Start of Page excerpt

Maestro and 8-servo serial controller

First ever post, and I love your products! I’m going to make a fortune with them someday. I’m using your Micro Maestro on a Windows 7 machine in USB chained mode. The Maestro and PC work together as a master controller for up to eight chained Pololu Micro Serial Servo Controllers, each operating an 8-axis robot. In fact, I had the Maestro and one servo controller with one servo each working on the bench just fine (which was a major eureka moment, let me tell you). Hooked the servo controller (supposedly the same way) to a robot with eight servos and it did not work (detail to follow). Put it back on the bench and it still doesn’t work! So unless I destroyed the servo controller somehow, I’m wiring it wrong. What I’m after here is a definitive description of how each should be powered given one excellent Pololu #1642 5VDC 1A wall-adapter power supply (I’ll increase the servo supply to 5VDC and many amps as needed), and how they should be wired for chained serial communications. I’m almost there and will give you what I’ve got.
The Maestro works fine for control of servo 0 using both the Maestro control center application and the Pololu Serial Transmitter application with appropriate bytes. Using short jumpers, I soldered a Pololu #1139 DC Power Adapter barrel jack to the servos’ ground rail (across servos 6 and 7) and onto the + pin of the servo’s power rail. The jack receives the #1642 power supply perfectly, of course. I used a red jumper from my trusty Pololu #1803 Wires with Pre-Crimped Terminals 50-piece Rainbow Assortment F-F between the + pin of the servo power rail and the VIN pin of the Maestro in order to power the Maestro’s logic with the same 5VDC. I hooked a very fine servo purchased from Pololu to the servo 0 pins, and it moves jitter-free on demand.

End of Page excerpt
Start of Source information

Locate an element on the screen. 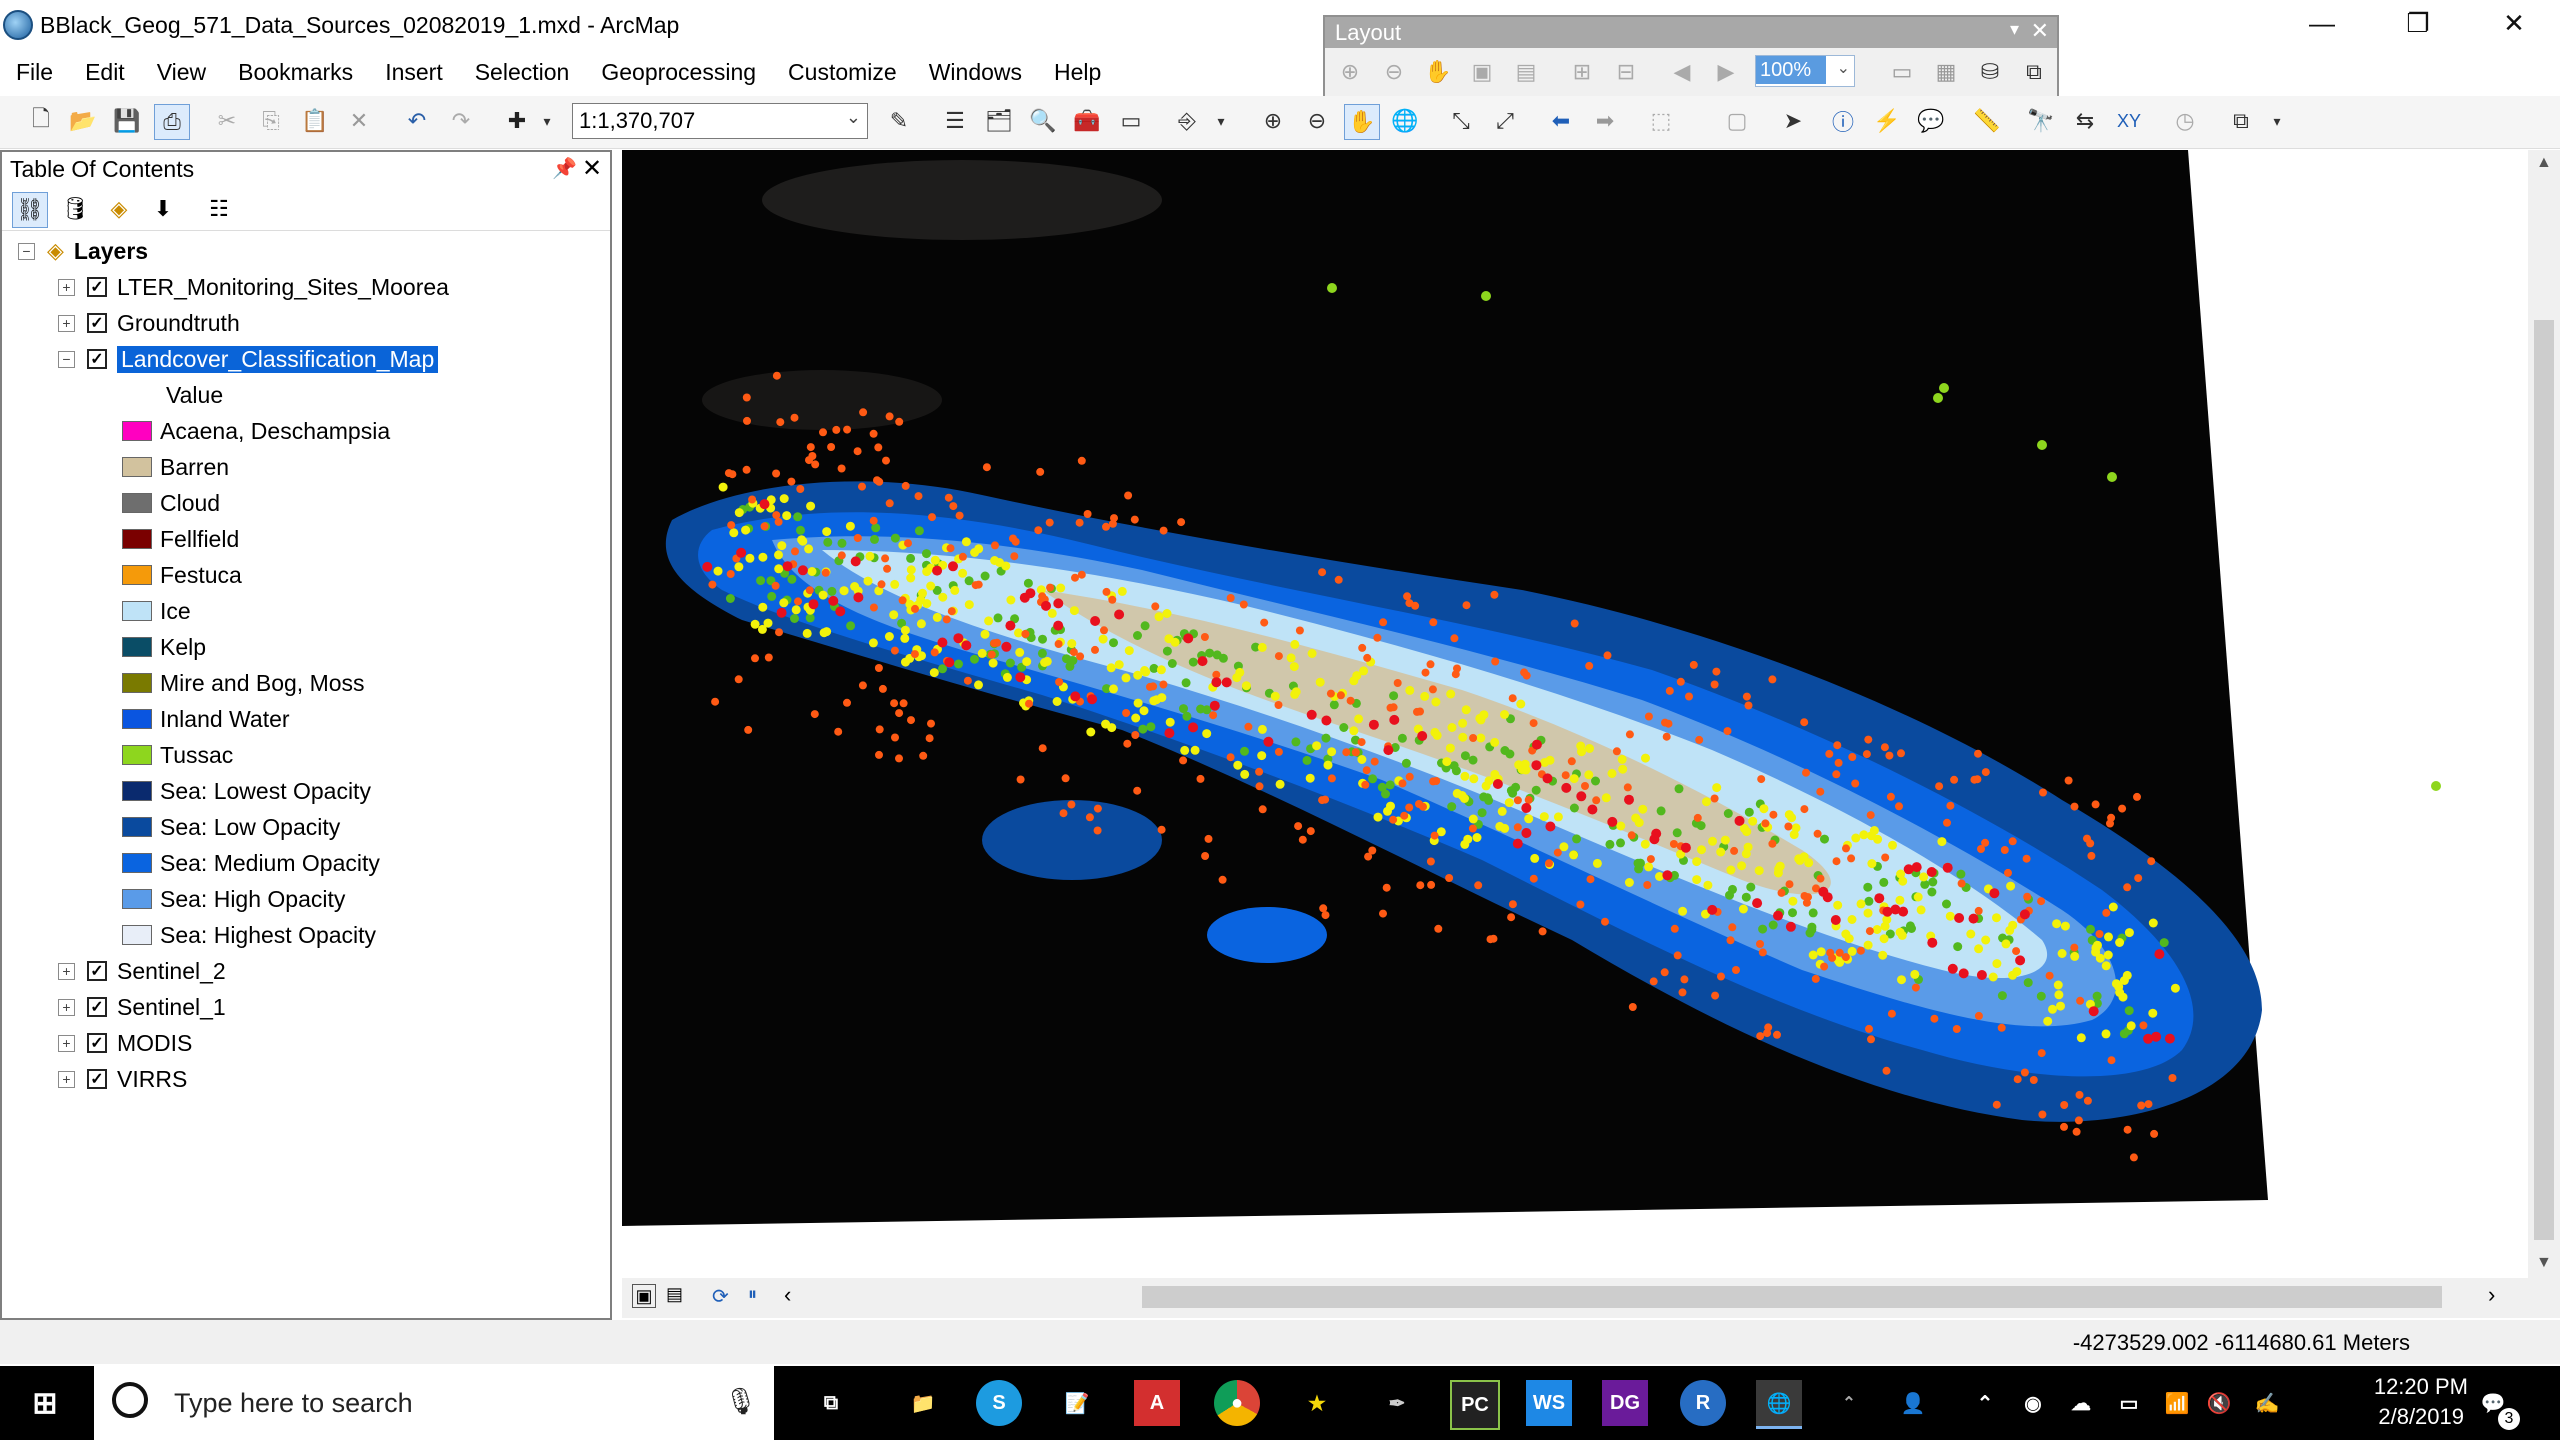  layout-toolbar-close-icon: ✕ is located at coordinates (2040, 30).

End of Source information
Start of Source information

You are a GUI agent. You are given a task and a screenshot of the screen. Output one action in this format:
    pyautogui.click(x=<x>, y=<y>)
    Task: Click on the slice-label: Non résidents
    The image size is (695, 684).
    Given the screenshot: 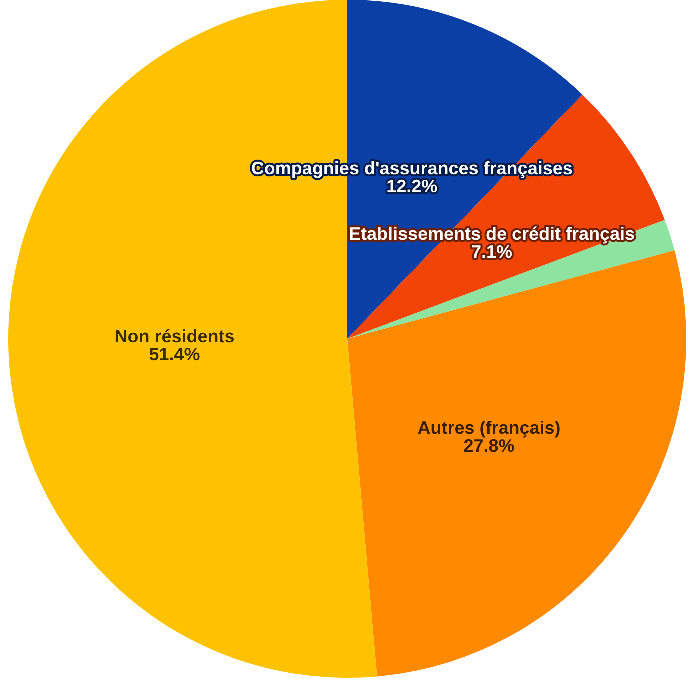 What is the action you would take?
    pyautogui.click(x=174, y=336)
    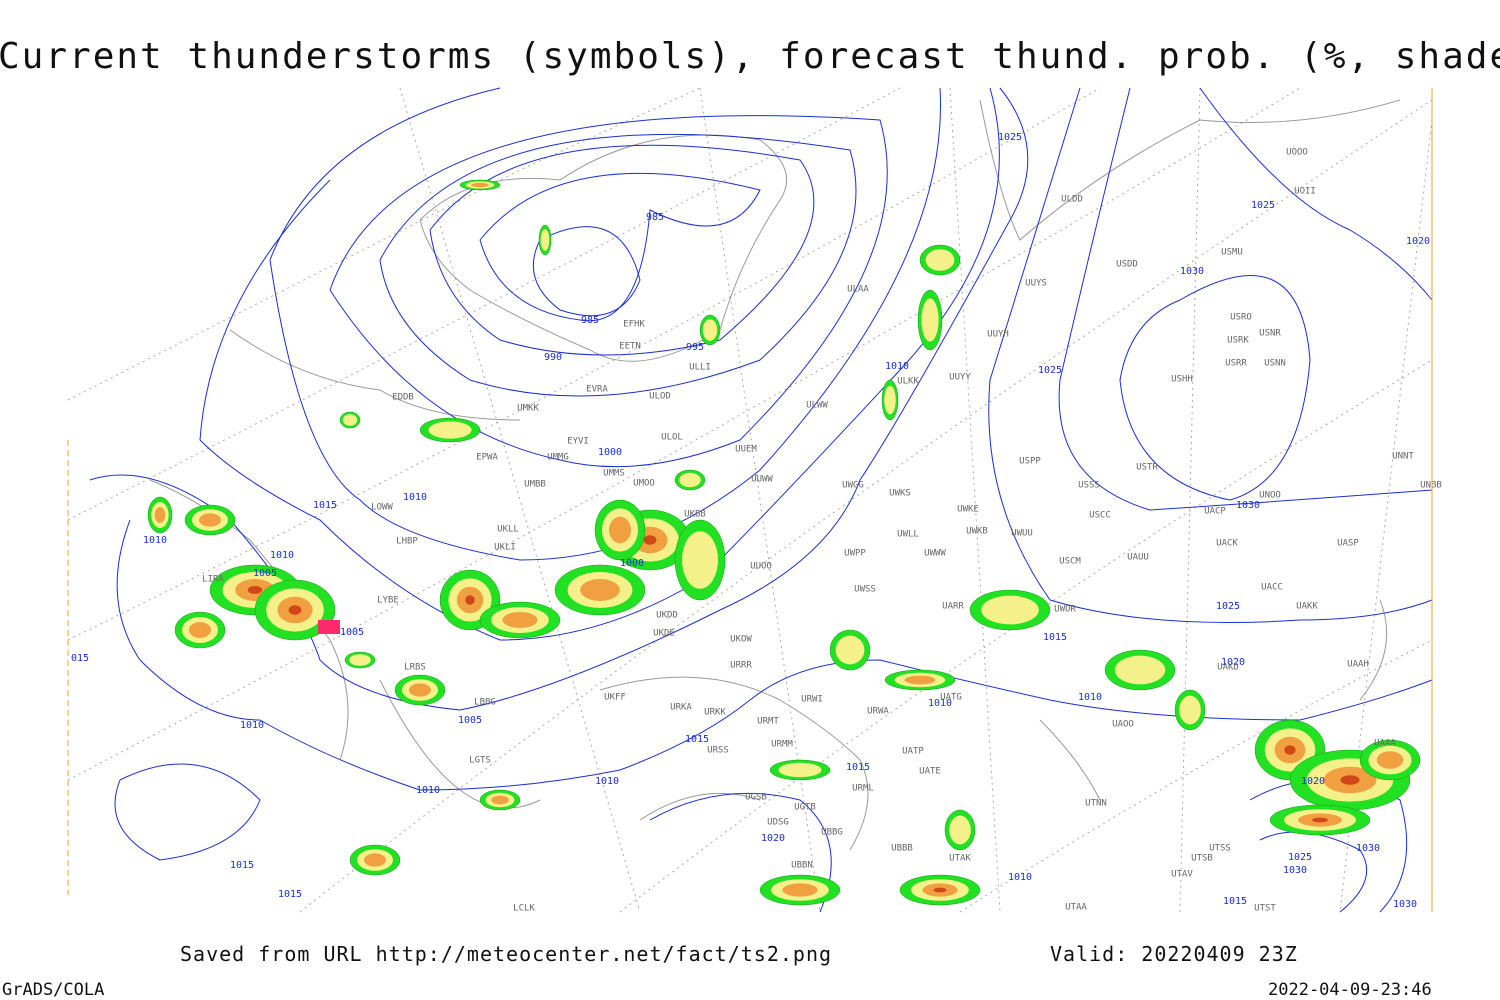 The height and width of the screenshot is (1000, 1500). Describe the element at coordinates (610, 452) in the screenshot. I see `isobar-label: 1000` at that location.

End of Source information

Explore the material:
**1.** In the forum post about wiring the Maestro with the 8-servo serial controller, what power supply does the writer use to power the setup?
**2.** Continue the forum post about wiring the Maestro with the 8-servo serial controller, starting after its final sentence.
The records were taken from a separate source.

Answers to the tasks:
**1.** A Pololu #1642 5VDC 1A wall-adapter power supply.

**2.**
The serial 8-servo controller is also powered with a single #1642 power supply. A #1139 barrel jack is soldered with short leads to the servos’ ground rail (across servos 6 and 7) and onto the + pin of the servo’s power rail. I hot-glued the barrel jack to the bottom of the circuit board. (I am having second thoughts about attaching the barrel like that; I don’t want to tear the traces off if something puts leverage on the power supply plug when it is inserted therein! But it makes a very neat package.) I shorted the Vcc=Vs jumper in order to power the logic of the 8-servo controller.
The protocol selection jumper is removed from the serial servo controller to use Pololu’s native protocol.
I put a blue (INdigo) #1803 jumper on the logic-level serial INput pin. I put the other end of that jumper on the Maestro’s TX (TTL serial out) pin. The idea is that the Maestro will pass any serial information it receives on the USB to the TTL out pin at the baud rate I set (9600) when I open the Command COM port the Maestro provides my PC. It appears as input on the serial controller’s input pin.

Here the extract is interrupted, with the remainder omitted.